むんず、と小隊長は部下ふたりの纏うローブの襟首を左右の手で掴むと扉へと向かった。



「へ?ちょ、ジーンさんっ?あれ、なにこれ?きゃあっ」



「ちょ、待っ――悪いのはパトリシアで、ホント、一度、深呼吸、待って……」



そこで扉がパタン、と閉められた。

あのふたりのあわてぶりからして、この後には相当の地獄が待ち受けているのだろう。

自業自得だとはわかっていながらも、アリスは彼らの冥福を祈るしかなかった。

十秒ほど、沈黙が訪れる。

それをなんとか押しのけるようにエレナが重たい口を開いた。



「あの……大体の事情は思いがけもなく察することができたのですが――パスクさん?本当に襲撃されたのですか?フェニックスの刺客に」



「ええ、と……」



パスクが、誰もいない部屋の隅に目を向け、頬を指でかいた。その額からは脂汗が垂れている。

すでに、もう誤魔化しの仕様がないのだが、それでも白状しないあたり、パスクは存外、頑固なようだ。

けれど、ここまで追い込められれば仕方がない、とでも思ったのだろう、彼の背後から、その隣へと移動していた『ペガススの聖女』フィル姫が、パスクに代わって口を割った。

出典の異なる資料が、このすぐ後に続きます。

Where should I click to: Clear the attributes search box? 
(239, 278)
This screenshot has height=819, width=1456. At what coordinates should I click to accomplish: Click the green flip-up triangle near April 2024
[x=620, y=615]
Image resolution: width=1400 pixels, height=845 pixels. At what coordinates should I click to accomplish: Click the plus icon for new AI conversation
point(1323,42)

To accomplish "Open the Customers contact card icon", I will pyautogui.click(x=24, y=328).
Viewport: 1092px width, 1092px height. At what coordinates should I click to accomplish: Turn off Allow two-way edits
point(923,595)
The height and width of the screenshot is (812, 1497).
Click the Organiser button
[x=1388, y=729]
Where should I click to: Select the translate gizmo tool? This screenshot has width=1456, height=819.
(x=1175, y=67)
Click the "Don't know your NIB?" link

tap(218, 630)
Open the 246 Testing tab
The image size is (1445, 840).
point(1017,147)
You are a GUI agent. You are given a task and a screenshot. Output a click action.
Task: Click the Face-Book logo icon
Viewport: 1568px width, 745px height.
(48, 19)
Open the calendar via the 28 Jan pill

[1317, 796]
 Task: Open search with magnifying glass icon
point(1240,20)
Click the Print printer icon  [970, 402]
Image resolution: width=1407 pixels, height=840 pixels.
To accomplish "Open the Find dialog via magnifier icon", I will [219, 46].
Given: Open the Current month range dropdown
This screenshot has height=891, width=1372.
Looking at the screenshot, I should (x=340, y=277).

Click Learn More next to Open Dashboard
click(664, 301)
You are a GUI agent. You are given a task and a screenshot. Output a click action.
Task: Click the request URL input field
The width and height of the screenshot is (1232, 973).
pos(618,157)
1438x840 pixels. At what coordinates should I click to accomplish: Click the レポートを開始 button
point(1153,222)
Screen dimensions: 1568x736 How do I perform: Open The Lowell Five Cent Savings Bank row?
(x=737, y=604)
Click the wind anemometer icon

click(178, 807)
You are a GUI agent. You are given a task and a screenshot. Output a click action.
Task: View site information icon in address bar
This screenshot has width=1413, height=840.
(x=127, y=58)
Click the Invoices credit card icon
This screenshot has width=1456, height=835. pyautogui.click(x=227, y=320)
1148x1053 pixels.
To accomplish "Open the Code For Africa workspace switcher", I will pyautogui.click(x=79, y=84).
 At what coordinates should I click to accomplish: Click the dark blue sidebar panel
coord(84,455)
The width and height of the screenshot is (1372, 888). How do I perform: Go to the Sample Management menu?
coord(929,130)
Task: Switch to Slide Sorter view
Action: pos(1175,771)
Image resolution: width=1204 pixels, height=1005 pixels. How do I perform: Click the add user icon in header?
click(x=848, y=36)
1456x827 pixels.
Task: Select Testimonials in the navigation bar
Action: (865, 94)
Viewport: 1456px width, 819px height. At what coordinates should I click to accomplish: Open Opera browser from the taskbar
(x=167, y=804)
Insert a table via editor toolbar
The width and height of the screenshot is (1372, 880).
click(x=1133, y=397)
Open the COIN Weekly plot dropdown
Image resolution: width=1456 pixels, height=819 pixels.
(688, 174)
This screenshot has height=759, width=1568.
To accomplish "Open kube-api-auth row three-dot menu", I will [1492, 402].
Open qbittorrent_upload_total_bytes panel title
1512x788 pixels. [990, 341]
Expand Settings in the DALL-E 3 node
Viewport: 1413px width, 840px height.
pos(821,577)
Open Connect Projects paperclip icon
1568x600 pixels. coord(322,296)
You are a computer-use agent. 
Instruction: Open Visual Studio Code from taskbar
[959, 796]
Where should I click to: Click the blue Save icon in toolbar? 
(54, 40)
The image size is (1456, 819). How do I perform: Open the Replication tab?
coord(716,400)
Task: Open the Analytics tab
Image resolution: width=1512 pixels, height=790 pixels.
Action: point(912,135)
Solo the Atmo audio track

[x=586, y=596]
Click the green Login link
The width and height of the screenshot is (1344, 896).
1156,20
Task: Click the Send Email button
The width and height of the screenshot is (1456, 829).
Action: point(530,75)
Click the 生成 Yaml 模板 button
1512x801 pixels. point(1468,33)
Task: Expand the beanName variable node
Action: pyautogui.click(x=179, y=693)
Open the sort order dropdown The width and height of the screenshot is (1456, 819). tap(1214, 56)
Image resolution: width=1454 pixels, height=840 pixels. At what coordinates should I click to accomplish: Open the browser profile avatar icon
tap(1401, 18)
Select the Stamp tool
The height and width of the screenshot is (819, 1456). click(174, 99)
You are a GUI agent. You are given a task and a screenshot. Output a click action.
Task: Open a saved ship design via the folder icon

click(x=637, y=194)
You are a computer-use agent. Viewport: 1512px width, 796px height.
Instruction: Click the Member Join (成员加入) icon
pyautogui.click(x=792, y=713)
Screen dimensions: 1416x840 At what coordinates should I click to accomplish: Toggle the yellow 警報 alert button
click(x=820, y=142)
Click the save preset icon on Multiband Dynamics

「……ハァ。パスク公、コレ以上は無理でしょう。そもそも、皆、反対していたのです。なぜ、被害者たるパスク公が泣き寝入りしなければならないのですか?」



「フィル姫……何度も申し上げたでしょう?ここで、いざこざを起こせば、聖獣八ヶ国はゴルドキウスに飲み込まれます。彼の大国は、その強大な軍事力以上に、情報操作と策謀を得意としているのですからね」



パスクが肩をすくめた。ようやく、観念したようだ。

フィルは「それでも、です」とパスクを非難するように見つめると、エレナやアリスたちへと視線をもどした。ゆっくりと、話しはじめる。